Emmanuel Kouassi : Ils ont été choqués, meurtris dans leur chair par l’injustice qui a été faite. Mais, ils se sont ressaisis et ont compris que la victoire ne se trouvera pas dans le découragement. Ils m’ont demandé d’être prêt et de reprendre rapidement les activités de sorte qu’ils puissent se sentir rassurés. Et depuis, c’est ce que nous avons fait. Tous nos secrétaires de sections, des militants de base, de simples sympathisants sont encore plus motivés, comme si on avait fouetté leur orgueil. Nous avons tous souffert de cette crise. J’étais obligé d’abandonner domicile et enfants pendant plus de deux mois. Et c’est maintenant que nous sommes rentrés pour les uns de Divo, pour d’autres de Tien- N’Dékro. Tout cela n’a pas altéré notre détermination. Dans la vie, il y a des injustices qui sont faites et Dieu cautionne cela pour tester notre foi comme ce qui est arrivé à Job.
N.V : La répression s’abat sur les cadres LMP et les militants pro-Gbagbo. Si certains ne sont pas emprisonnés et torturés, d’autres sont contraints de vivre terrés et même de s’exiler.
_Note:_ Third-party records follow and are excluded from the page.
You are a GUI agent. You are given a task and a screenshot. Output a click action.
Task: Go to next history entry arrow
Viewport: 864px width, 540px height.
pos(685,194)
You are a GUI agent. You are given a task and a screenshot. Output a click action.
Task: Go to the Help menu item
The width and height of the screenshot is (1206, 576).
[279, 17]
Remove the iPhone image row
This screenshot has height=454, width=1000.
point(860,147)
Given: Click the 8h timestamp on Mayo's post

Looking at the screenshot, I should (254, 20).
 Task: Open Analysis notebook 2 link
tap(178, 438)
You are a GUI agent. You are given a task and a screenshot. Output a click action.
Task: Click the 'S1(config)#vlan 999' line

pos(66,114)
Cette situation ne risque-t-elle pas de casser le FPI ?
E.A : Cela ne peut pas casser le FPI. Car, le FPI est un parti de combat. Le FPI est en Côte d’Ivoire comme l’ANC en Afrique du Sud. Pour les épreuves que nous subissons, cela fait partie des moyens pour rassurer les populations de notre capacité à lutter pour leur indépendance vraie. Si le FPI devait être cassé, ce serait depuis 1992.
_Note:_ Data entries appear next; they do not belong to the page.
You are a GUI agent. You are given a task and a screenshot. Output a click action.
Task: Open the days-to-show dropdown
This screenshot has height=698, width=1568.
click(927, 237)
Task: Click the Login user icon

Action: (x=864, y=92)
N.V : Le président Laurent Gbagbo et son épouse viennent d’être inculpés. La réconciliation est-elle possible dans ces conditions?
E.A : Non ! C’est de la comédie à laquelle nous assistons à travers ces cérémonies de pseudo-réconciliation. Concernant l’inculpation du président Laurent Gbagbo et de son épouse, c’est le contraire qui nous aurait étonné. Les gens qui avaient envie d’être président de la République, avec tout ce qu’ils ont fait pour parvenir au pouvoir, rien ne peut nous étonner ou surprendre, venant d’eux. L’inculpation du président Gbagbo et de son épouse fait partie de leur logique. Cependant, nous tenons à préciser que cette inculpation viole le bon sens, les lois et la Constitution sur laquelle le président Ouattara a prêté serment. Au cours d’une réunion, le président Mamadou Koulibaly nous a dit qu’il était en train de tout mettre en œuvre pour que le président Ouattara entre dans la légalité constitutionnelle. C’est pourquoi, il a tout mis en œuvre pour pousser l’éminent Professeur Yao N’dré à venir faire ce qu’ils ont appelé prestation de serment. Mais malgré cela, le président Ouattara a démis le Professeur Yao N’dré violant ainsi la Constitution, fait inculper le président Gbagbo qui est couvert par l’immunité présidentielle pour tout acte posé pendant qu’il exerçait le pouvoir d’Etat.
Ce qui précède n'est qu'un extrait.